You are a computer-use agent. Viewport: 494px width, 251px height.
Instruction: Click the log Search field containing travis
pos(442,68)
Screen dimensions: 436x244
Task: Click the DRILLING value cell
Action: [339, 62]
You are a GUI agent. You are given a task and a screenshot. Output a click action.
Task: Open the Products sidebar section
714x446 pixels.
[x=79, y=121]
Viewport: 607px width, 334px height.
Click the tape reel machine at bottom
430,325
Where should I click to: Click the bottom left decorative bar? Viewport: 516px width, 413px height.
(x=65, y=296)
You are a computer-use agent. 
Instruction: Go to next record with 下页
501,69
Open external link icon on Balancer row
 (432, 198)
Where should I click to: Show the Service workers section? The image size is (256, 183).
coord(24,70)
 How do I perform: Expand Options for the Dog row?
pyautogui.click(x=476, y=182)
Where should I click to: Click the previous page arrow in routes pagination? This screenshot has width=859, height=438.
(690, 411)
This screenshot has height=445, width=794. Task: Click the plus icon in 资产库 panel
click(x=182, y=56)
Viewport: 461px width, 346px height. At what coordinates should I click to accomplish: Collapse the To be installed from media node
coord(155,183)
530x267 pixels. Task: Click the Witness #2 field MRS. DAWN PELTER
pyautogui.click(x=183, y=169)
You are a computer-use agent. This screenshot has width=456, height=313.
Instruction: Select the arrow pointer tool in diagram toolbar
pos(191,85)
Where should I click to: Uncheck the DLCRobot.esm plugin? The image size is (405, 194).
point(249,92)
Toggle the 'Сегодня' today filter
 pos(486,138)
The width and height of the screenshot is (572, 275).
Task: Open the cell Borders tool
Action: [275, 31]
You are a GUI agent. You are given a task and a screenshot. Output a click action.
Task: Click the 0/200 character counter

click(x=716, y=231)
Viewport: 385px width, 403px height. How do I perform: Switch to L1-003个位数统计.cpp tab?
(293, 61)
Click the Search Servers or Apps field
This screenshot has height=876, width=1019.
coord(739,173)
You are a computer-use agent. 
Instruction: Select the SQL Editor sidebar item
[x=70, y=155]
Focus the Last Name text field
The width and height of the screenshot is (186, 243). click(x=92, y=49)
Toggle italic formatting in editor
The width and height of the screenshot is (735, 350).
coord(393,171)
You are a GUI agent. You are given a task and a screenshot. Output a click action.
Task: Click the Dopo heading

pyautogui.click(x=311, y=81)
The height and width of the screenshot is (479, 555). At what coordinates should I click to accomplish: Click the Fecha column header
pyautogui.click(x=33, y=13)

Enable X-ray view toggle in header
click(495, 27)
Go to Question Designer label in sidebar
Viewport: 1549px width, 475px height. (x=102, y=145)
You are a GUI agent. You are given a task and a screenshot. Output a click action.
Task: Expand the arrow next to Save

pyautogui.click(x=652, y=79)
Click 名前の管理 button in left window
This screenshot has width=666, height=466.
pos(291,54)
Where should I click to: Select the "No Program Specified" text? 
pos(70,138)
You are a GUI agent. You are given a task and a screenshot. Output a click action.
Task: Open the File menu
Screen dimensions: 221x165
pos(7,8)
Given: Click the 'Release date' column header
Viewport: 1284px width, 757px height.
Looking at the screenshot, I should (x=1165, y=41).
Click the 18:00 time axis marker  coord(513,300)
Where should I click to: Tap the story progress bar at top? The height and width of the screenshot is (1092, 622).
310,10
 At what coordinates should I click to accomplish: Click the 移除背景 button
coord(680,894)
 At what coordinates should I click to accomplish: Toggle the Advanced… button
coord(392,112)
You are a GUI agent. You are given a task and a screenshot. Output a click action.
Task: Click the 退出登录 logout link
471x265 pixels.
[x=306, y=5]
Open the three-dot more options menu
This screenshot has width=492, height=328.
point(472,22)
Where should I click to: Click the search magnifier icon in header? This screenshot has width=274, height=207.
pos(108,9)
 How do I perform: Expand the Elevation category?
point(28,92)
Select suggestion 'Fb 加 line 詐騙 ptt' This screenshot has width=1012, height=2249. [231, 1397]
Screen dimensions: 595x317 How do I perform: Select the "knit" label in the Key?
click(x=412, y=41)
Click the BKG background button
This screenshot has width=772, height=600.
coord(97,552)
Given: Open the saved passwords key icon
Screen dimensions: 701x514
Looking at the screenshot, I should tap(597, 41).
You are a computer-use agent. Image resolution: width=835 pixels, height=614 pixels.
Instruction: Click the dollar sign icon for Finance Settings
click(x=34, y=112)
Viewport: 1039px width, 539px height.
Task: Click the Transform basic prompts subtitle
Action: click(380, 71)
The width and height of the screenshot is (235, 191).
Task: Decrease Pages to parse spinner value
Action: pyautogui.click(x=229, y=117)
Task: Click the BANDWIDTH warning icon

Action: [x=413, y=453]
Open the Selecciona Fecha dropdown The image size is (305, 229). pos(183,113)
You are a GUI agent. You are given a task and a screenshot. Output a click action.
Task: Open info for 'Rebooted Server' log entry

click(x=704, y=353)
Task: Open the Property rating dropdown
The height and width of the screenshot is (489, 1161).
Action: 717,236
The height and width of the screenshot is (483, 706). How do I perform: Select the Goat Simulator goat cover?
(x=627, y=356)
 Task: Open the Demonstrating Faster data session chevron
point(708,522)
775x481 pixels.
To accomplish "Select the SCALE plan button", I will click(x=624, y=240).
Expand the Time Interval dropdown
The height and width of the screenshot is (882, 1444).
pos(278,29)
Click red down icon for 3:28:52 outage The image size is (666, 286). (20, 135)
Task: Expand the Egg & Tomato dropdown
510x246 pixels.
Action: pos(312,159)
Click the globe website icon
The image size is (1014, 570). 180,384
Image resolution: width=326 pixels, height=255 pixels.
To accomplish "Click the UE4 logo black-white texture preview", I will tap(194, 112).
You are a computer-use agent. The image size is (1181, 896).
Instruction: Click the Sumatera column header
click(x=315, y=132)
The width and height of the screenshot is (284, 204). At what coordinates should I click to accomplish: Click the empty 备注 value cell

> What to do: Please reproduce each line above exactly as written.

> Response to the exercise:
You are a computer-use agent. Viewport: 494px width, 251px height.
Instruction: Click the log Search field containing travis
pos(442,68)
Screen dimensions: 436x244
Task: Click the DRILLING value cell
Action: [339, 62]
You are a GUI agent. You are given a task and a screenshot. Output a click action.
Task: Open the Products sidebar section
714x446 pixels.
[x=79, y=121]
Viewport: 607px width, 334px height.
Click the tape reel machine at bottom
430,325
Where should I click to: Click the bottom left decorative bar? Viewport: 516px width, 413px height.
(x=65, y=296)
You are a computer-use agent. 
Instruction: Go to next record with 下页
501,69
Open external link icon on Balancer row
 (432, 198)
Where should I click to: Show the Service workers section? The image size is (256, 183).
coord(24,70)
 How do I perform: Expand Options for the Dog row?
pyautogui.click(x=476, y=182)
Where should I click to: Click the previous page arrow in routes pagination? This screenshot has width=859, height=438.
(690, 411)
This screenshot has height=445, width=794. Task: Click the plus icon in 资产库 panel
click(x=182, y=56)
Viewport: 461px width, 346px height. At what coordinates should I click to accomplish: Collapse the To be installed from media node
coord(155,183)
530x267 pixels. Task: Click the Witness #2 field MRS. DAWN PELTER
pyautogui.click(x=183, y=169)
You are a computer-use agent. This screenshot has width=456, height=313.
Instruction: Select the arrow pointer tool in diagram toolbar
pos(191,85)
Where should I click to: Uncheck the DLCRobot.esm plugin? The image size is (405, 194).
point(249,92)
Toggle the 'Сегодня' today filter
 pos(486,138)
The width and height of the screenshot is (572, 275).
Task: Open the cell Borders tool
Action: [275, 31]
You are a GUI agent. You are given a task and a screenshot. Output a click action.
Task: Click the 0/200 character counter

click(x=716, y=231)
Viewport: 385px width, 403px height. How do I perform: Switch to L1-003个位数统计.cpp tab?
(293, 61)
Click the Search Servers or Apps field
This screenshot has height=876, width=1019.
coord(739,173)
You are a computer-use agent. 
Instruction: Select the SQL Editor sidebar item
[x=70, y=155]
Focus the Last Name text field
The width and height of the screenshot is (186, 243). click(x=92, y=49)
Toggle italic formatting in editor
The width and height of the screenshot is (735, 350).
coord(393,171)
You are a GUI agent. You are given a task and a screenshot. Output a click action.
Task: Click the Dopo heading

pyautogui.click(x=311, y=81)
The height and width of the screenshot is (479, 555). At what coordinates should I click to accomplish: Click the Fecha column header
pyautogui.click(x=33, y=13)

Enable X-ray view toggle in header
click(495, 27)
Go to Question Designer label in sidebar
Viewport: 1549px width, 475px height. (x=102, y=145)
You are a GUI agent. You are given a task and a screenshot. Output a click action.
Task: Expand the arrow next to Save

pyautogui.click(x=652, y=79)
Click 名前の管理 button in left window
This screenshot has width=666, height=466.
pos(291,54)
Where should I click to: Select the "No Program Specified" text? 
pos(70,138)
You are a GUI agent. You are given a task and a screenshot. Output a click action.
Task: Open the File menu
Screen dimensions: 221x165
pos(7,8)
Given: Click the 'Release date' column header
Viewport: 1284px width, 757px height.
Looking at the screenshot, I should (x=1165, y=41).
Click the 18:00 time axis marker  coord(513,300)
Where should I click to: Tap the story progress bar at top? The height and width of the screenshot is (1092, 622).
310,10
 At what coordinates should I click to accomplish: Click the 移除背景 button
coord(680,894)
 At what coordinates should I click to accomplish: Toggle the Advanced… button
coord(392,112)
You are a GUI agent. You are given a task and a screenshot. Output a click action.
Task: Click the 退出登录 logout link
471x265 pixels.
[x=306, y=5]
Open the three-dot more options menu
This screenshot has width=492, height=328.
point(472,22)
Where should I click to: Click the search magnifier icon in header? This screenshot has width=274, height=207.
pos(108,9)
 How do I perform: Expand the Elevation category?
point(28,92)
Select suggestion 'Fb 加 line 詐騙 ptt' This screenshot has width=1012, height=2249. [231, 1397]
Screen dimensions: 595x317 How do I perform: Select the "knit" label in the Key?
click(x=412, y=41)
Click the BKG background button
This screenshot has width=772, height=600.
coord(97,552)
Given: Open the saved passwords key icon
Screen dimensions: 701x514
Looking at the screenshot, I should tap(597, 41).
You are a computer-use agent. Image resolution: width=835 pixels, height=614 pixels.
Instruction: Click the dollar sign icon for Finance Settings
click(x=34, y=112)
Viewport: 1039px width, 539px height.
Task: Click the Transform basic prompts subtitle
Action: click(380, 71)
The width and height of the screenshot is (235, 191).
Task: Decrease Pages to parse spinner value
Action: pyautogui.click(x=229, y=117)
Task: Click the BANDWIDTH warning icon

Action: [x=413, y=453]
Open the Selecciona Fecha dropdown The image size is (305, 229). pos(183,113)
You are a GUI agent. You are given a task and a screenshot. Output a click action.
Task: Open info for 'Rebooted Server' log entry

click(x=704, y=353)
Task: Open the Property rating dropdown
The height and width of the screenshot is (489, 1161).
Action: 717,236
The height and width of the screenshot is (483, 706). How do I perform: Select the Goat Simulator goat cover?
(x=627, y=356)
 Task: Open the Demonstrating Faster data session chevron
point(708,522)
775x481 pixels.
To accomplish "Select the SCALE plan button", I will click(x=624, y=240).
Expand the Time Interval dropdown
The height and width of the screenshot is (882, 1444).
pos(278,29)
Click red down icon for 3:28:52 outage The image size is (666, 286). (20, 135)
Task: Expand the Egg & Tomato dropdown
510x246 pixels.
Action: pos(312,159)
Click the globe website icon
The image size is (1014, 570). 180,384
Image resolution: width=326 pixels, height=255 pixels.
To accomplish "Click the UE4 logo black-white texture preview", I will tap(194, 112).
You are a computer-use agent. The image size is (1181, 896).
Instruction: Click the Sumatera column header
click(x=315, y=132)
The width and height of the screenshot is (284, 204). At what coordinates should I click to accomplish: Click the empty 备注 value cell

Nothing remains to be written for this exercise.